One of the biggest problems that the Penguins have had is the lack of vision and plan by management. I personally have not been afraid to criticize them, especially during the end of Ray Shero’s tenure. There are quite a few contracts that we given out simply because Mario Lemiuex wanted to take care of his friends. Fundamentally, the Penguins have ran their club based upon loyalty they felt to players and friends. This is not necessarily a bad thing, but when it clouds judgement, it can create a huge problem.
Wrapping Up The Penguins Offseason
This offseason has been quite a bit different for the Penguins. General manager Jim Rutherford pulled of a little but of magic by trading for Phil Kessel without sacrificing either Derrick Pouliot or Olli Maatta. They signed some key free agents that will give the Penguins forward depth they have not seen in years.
But what might be even more important that the Penguins new-found depth was the absence of loyalty being considered in hockey operations decisions. There were quite a few surprises during this past weekend and it included the departure of the talented Pouliot and the release of longtime veteran Sergei Gonchar. For quite some time, many analysts who cover the Penguins believed that Gonchar was going to make the opening night roster. However, just a few days ago he was released from his professional try-out contract. It was not a surprise to many based on how he played. Gonchar was a -8 skater, the worst mark in the NHL, and generally was a defensive liability.
His instincts never faded, but his preseason showed that his body could no longer keep up with his mind. Gonchar is likely going to return to the Penguins, but it will be in a much different role. Pittsburgh has made a habit of offering positions within their hockey operations department to former players and close friends. Is this trend a bad thing? Potentially, but Gonchar is not just any old veteran defender. It’s almost certain that he makes it into the Hall of Fame and he has been one of the greatest offensive defenders in the history of the league. Here’s what Rutherford had to say on Gonchar’s future and where he might fit within the organization.
I won’t get into details now until that gets confirmed. Certainly I presented that option to him. If he’s not going to try and play somewhere else, we would really like to keep him in the organization. We feel that he would be a big asset to some of the things we’re doing.

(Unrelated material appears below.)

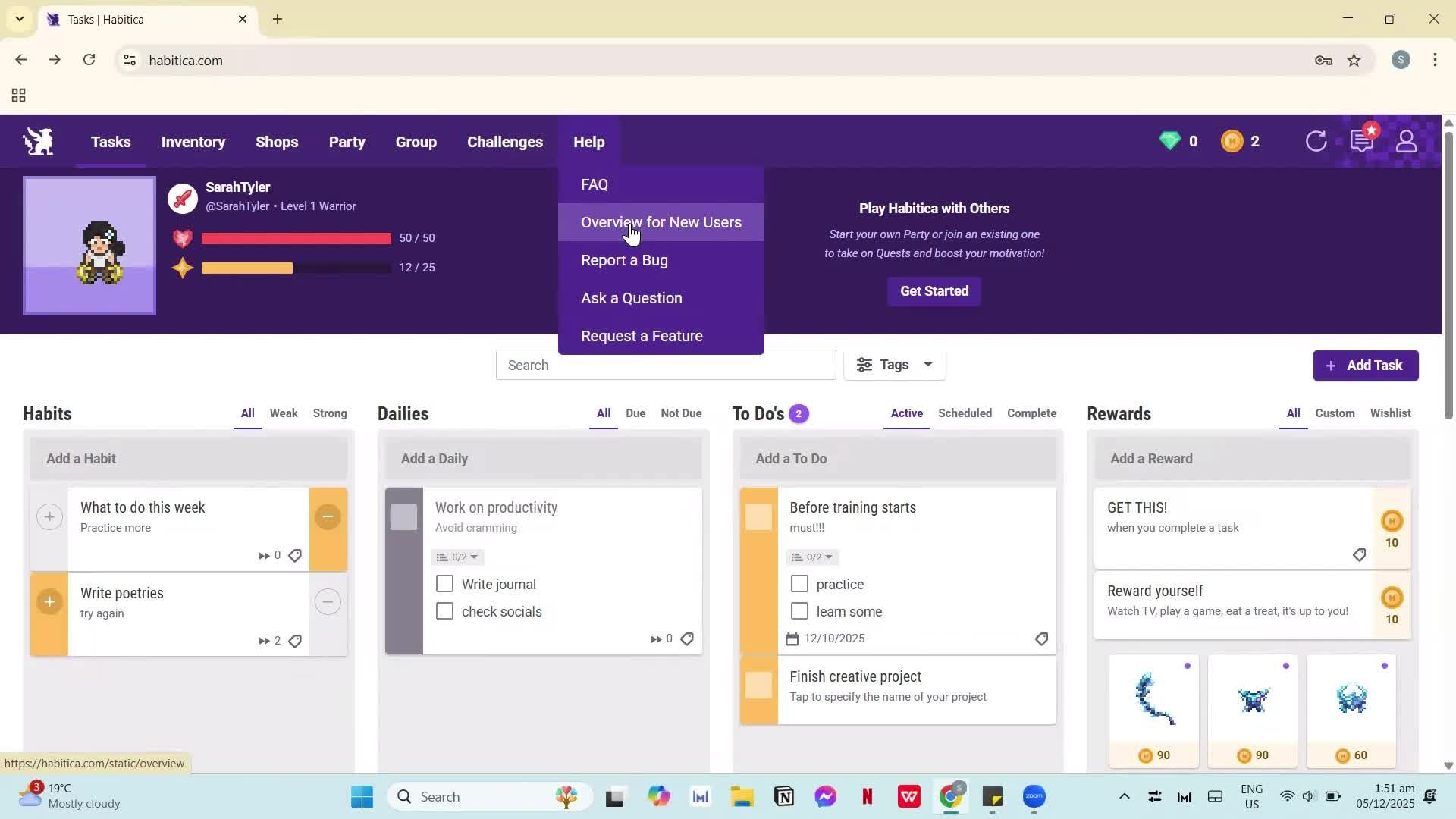
Task: Check the 'Write journal' checkbox
Action: [x=444, y=583]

The Penguins did give Gonchar every opportunity to succeed this training camp and preseason, but the results spoke for themselves. His release is also a lot more than just the departure of a 41-year old defender, but a change in philosophy. Under Rutherford contracts have been kept short to almost all of the free agents they have signed, players have been traded and allowed to walk as free agents and most importantly, there is a reason to be excited about Penguins hockey.
As hard as I have been on Rutherford, he does deserve a lot of credit for the work he has done. The Penguins are a far superior team to when Shero was fired. Would he have been capable of doing the work that Rutherford did? Looking at his track record it’s very hard to fathom that he could have rebuilt the Penguins on the fly like Rutherford has. Sure, his tenure has not been perfect by any definition of the word, but it has been a big improvement over where the team was just a little over a year ago.